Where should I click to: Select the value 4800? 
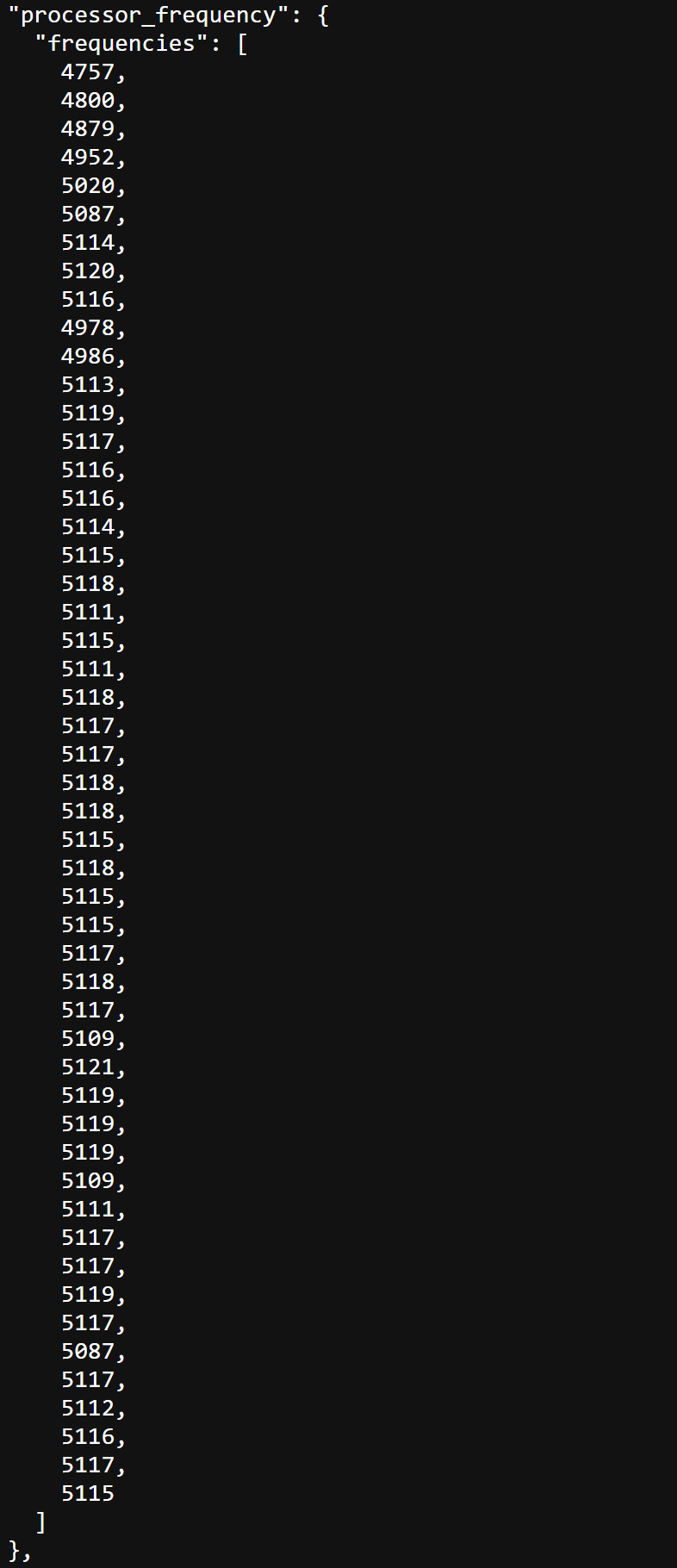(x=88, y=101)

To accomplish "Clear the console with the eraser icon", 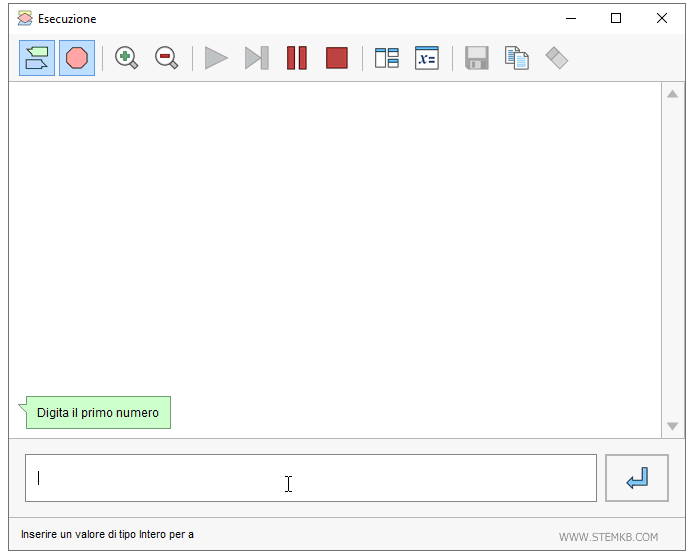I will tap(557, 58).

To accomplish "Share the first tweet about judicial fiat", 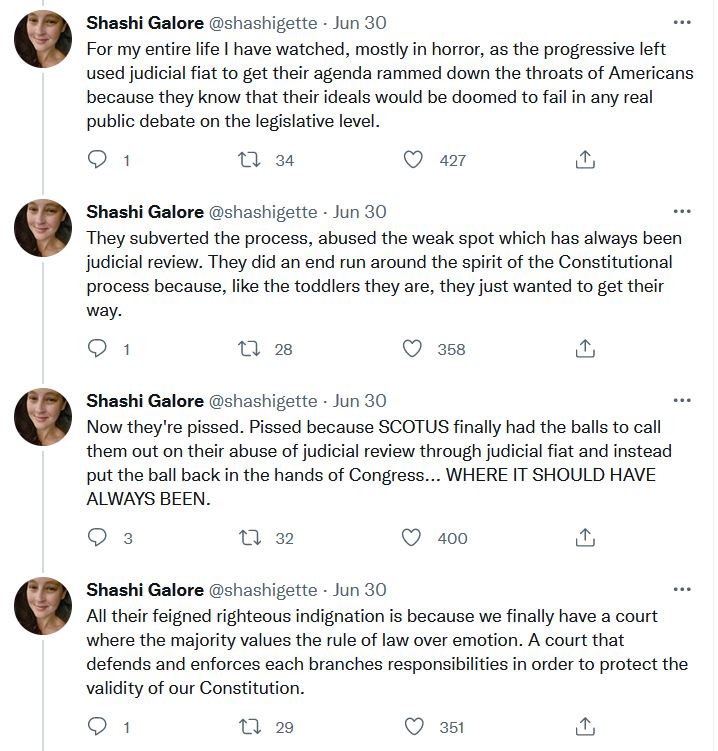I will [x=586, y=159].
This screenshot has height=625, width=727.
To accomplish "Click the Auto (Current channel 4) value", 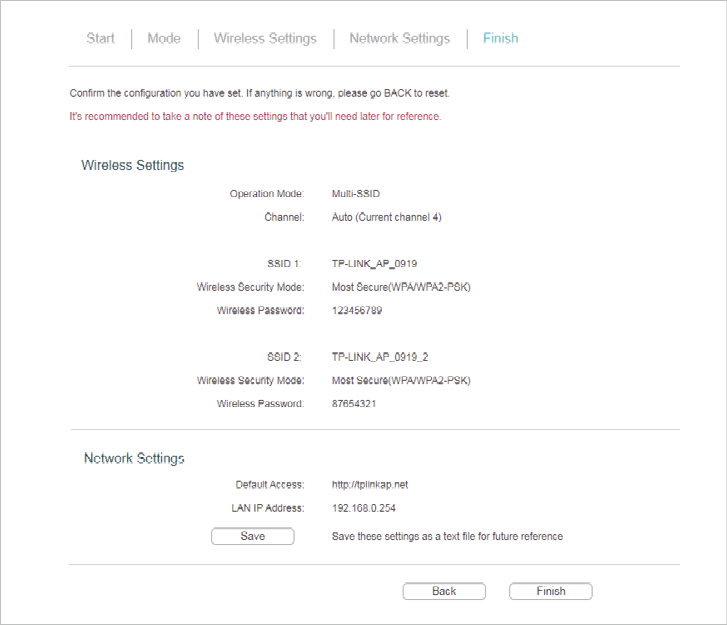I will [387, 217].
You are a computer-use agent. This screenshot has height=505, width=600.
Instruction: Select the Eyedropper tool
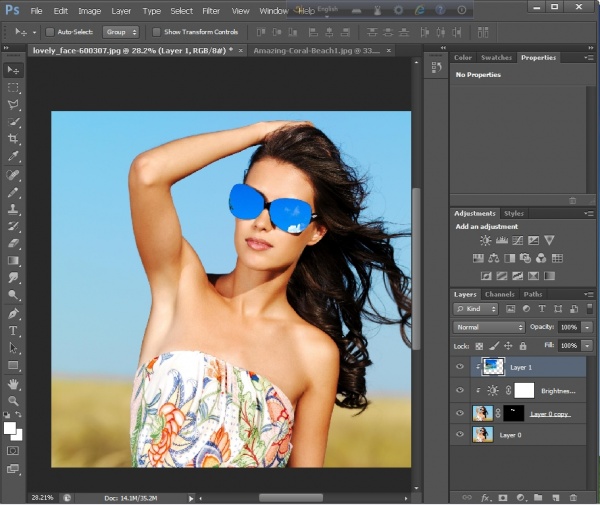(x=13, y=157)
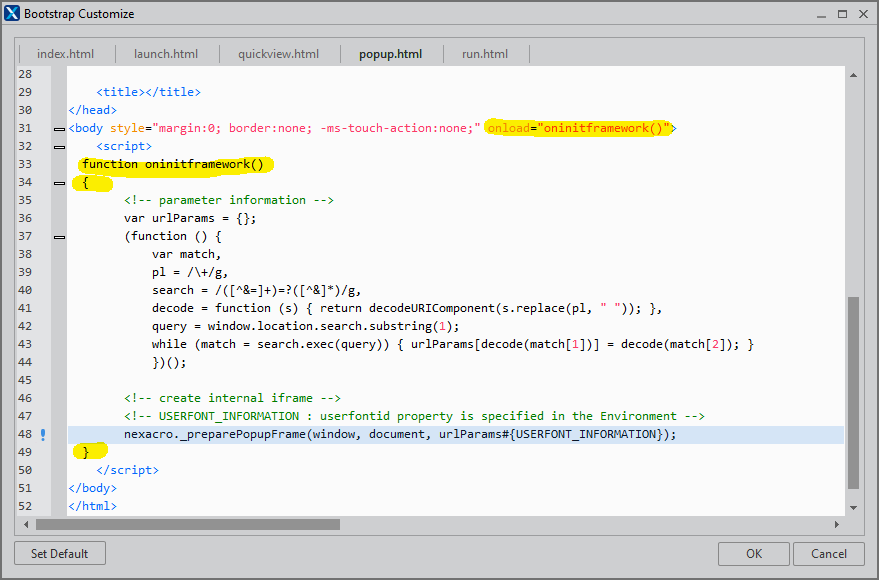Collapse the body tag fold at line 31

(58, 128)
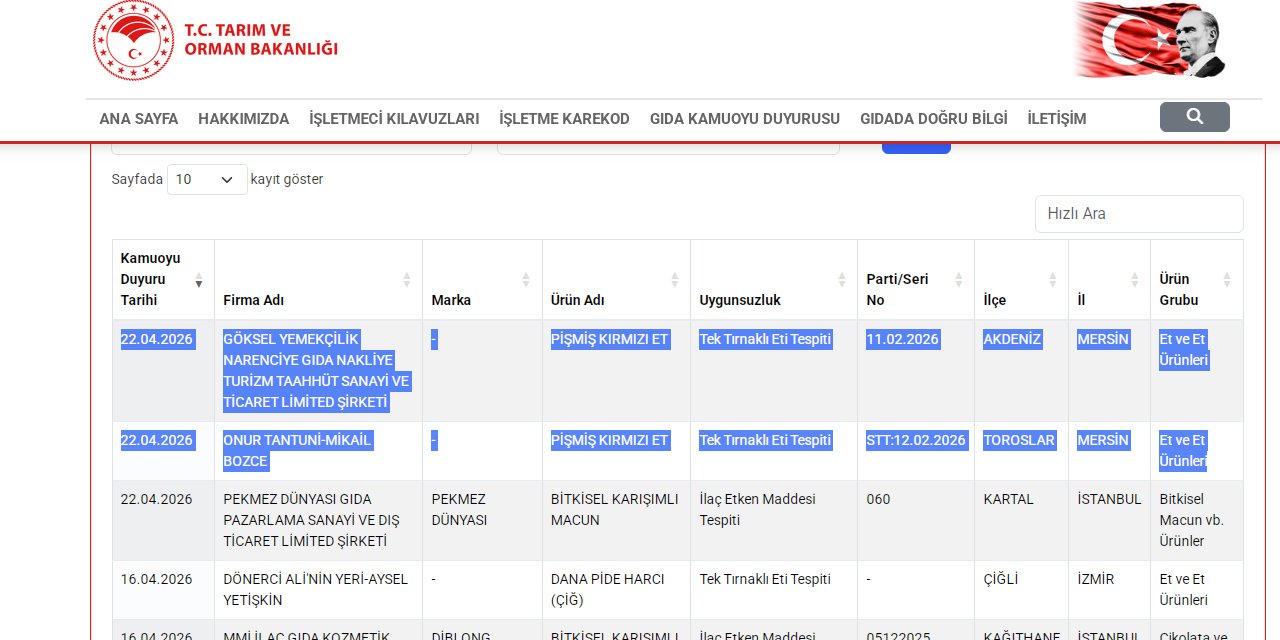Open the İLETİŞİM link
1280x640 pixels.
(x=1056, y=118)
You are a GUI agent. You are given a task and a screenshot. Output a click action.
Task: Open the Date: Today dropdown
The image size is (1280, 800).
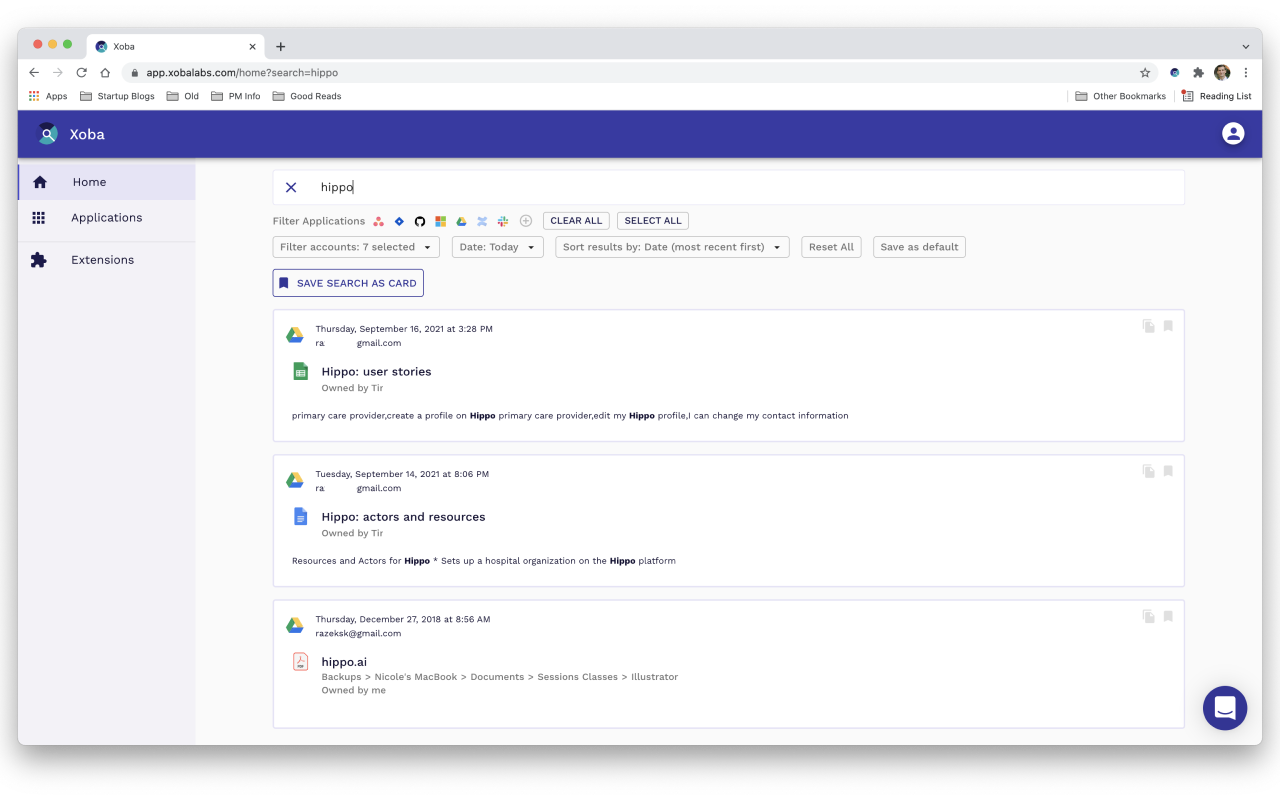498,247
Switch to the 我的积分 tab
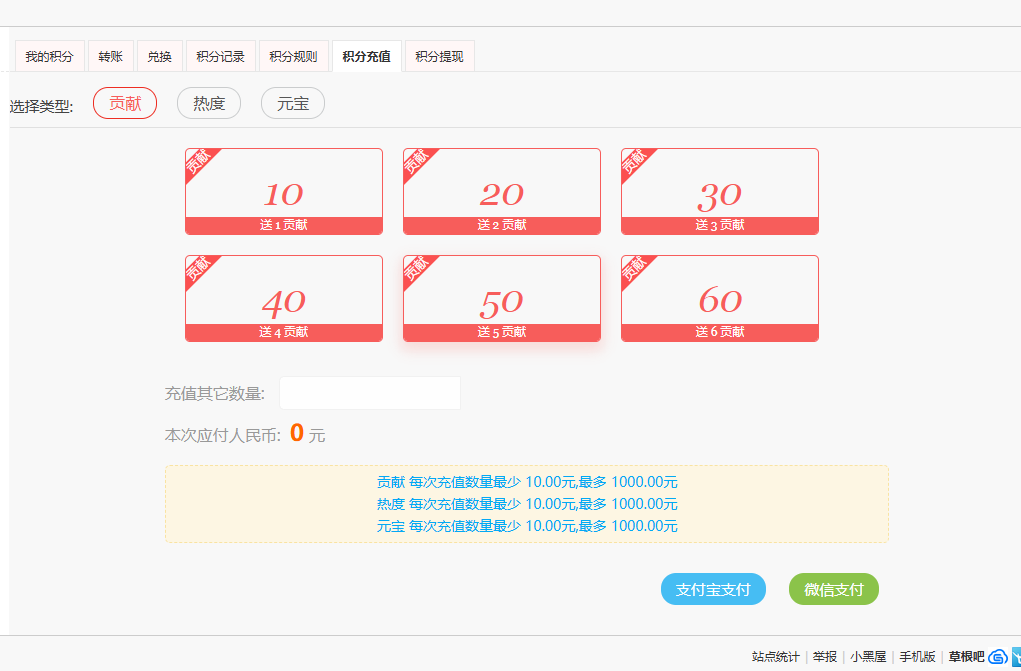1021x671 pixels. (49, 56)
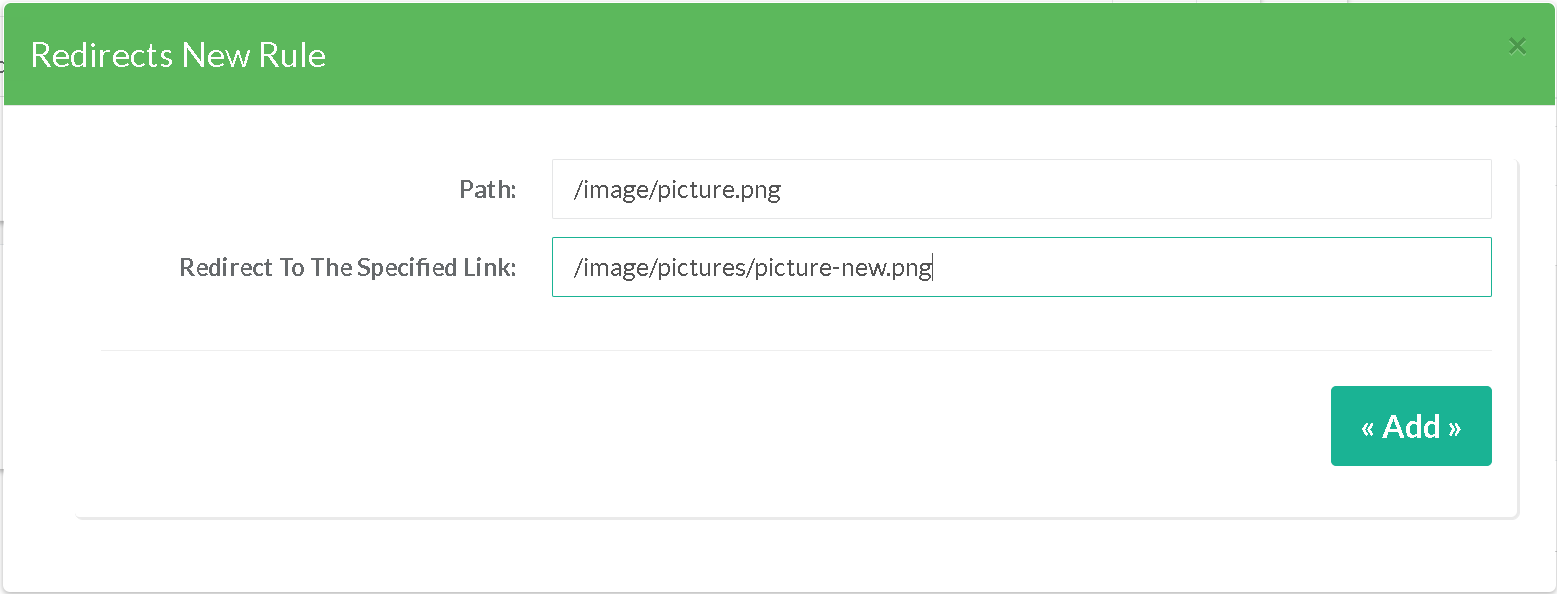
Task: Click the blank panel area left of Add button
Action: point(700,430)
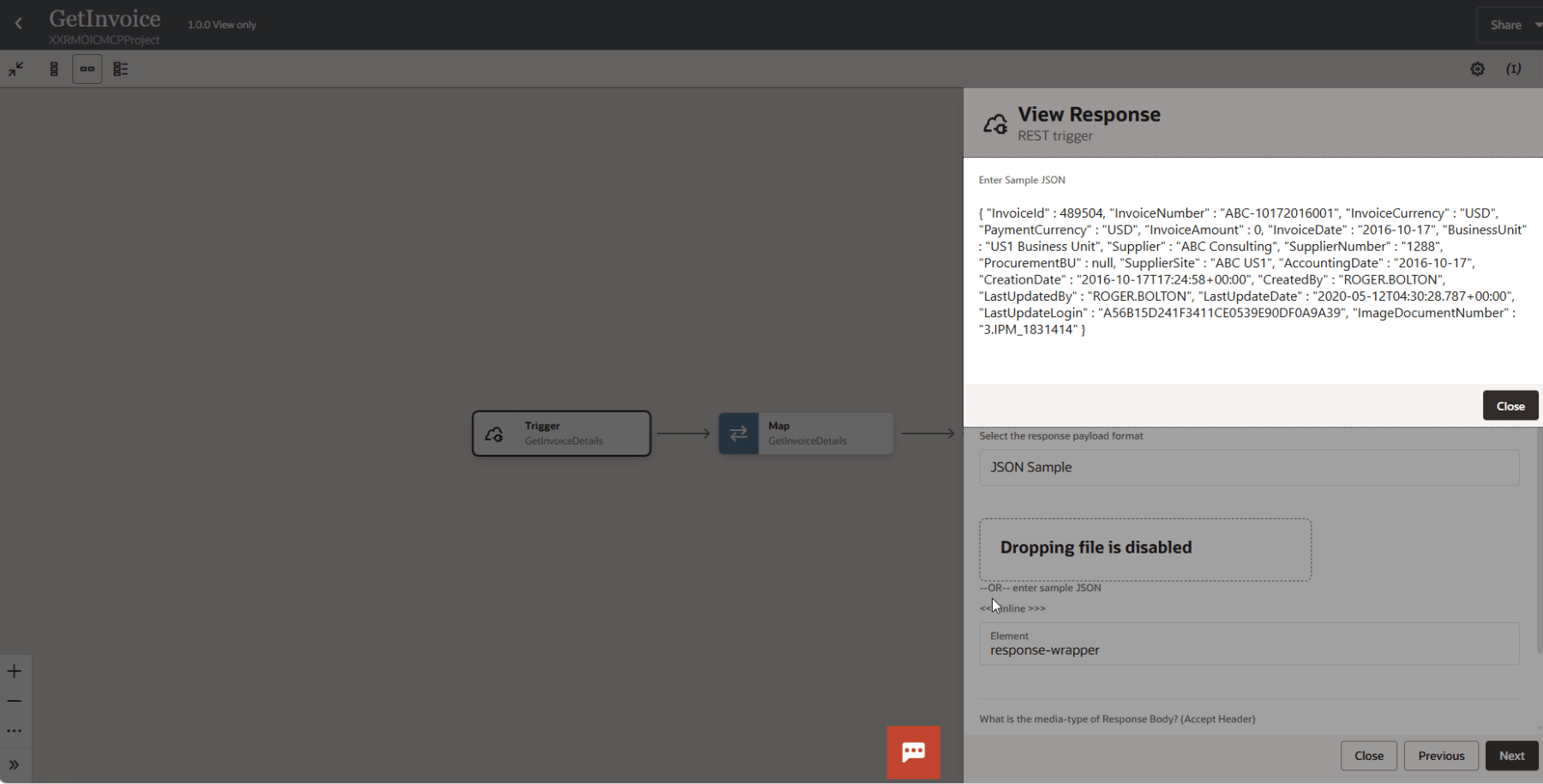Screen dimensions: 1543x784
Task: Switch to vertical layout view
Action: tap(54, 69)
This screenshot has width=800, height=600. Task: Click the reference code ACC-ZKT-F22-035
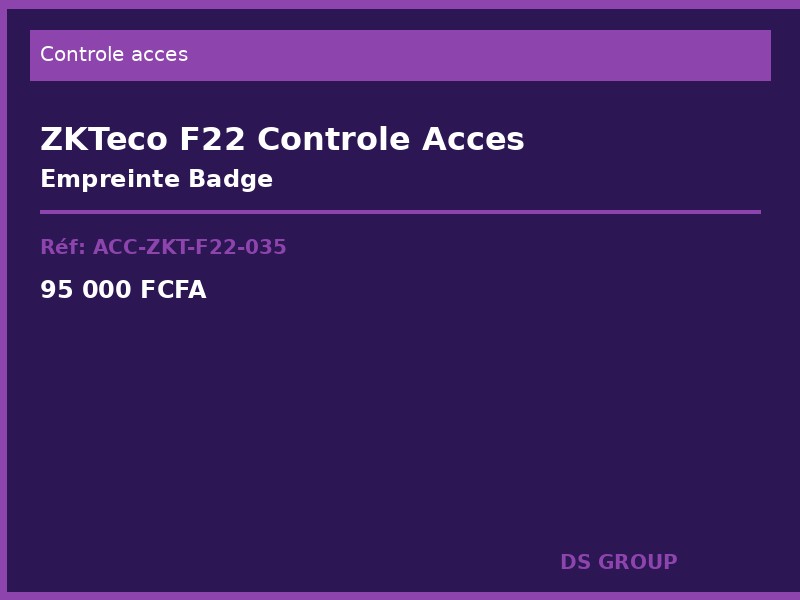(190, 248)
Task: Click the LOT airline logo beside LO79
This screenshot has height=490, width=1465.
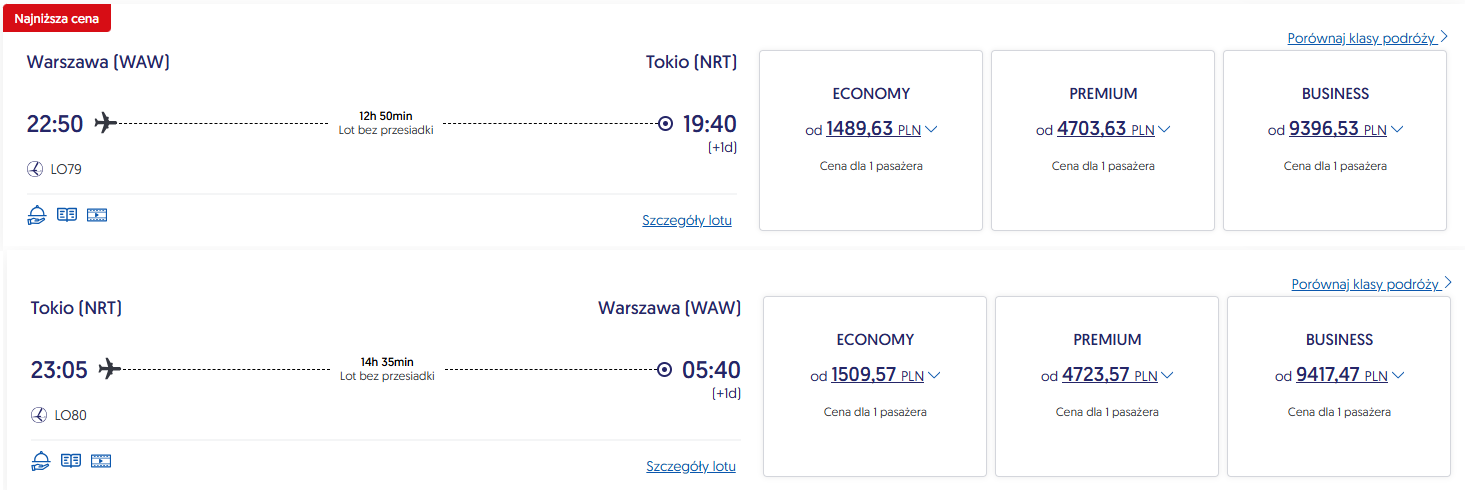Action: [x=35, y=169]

----

▶ [Requirements]:
Reproduce the stretch from the line containing "This screenshot has width=800, height=600." through the end of the rows, leaving out the pictures.

▶ [Correct output]:
This screenshot has width=800, height=600. Task: Click the reference code ACC-ZKT-F22-035
(190, 248)
Task: Click the LOT airline logo beside LO79
This screenshot has height=490, width=1465.
Action: [x=35, y=169]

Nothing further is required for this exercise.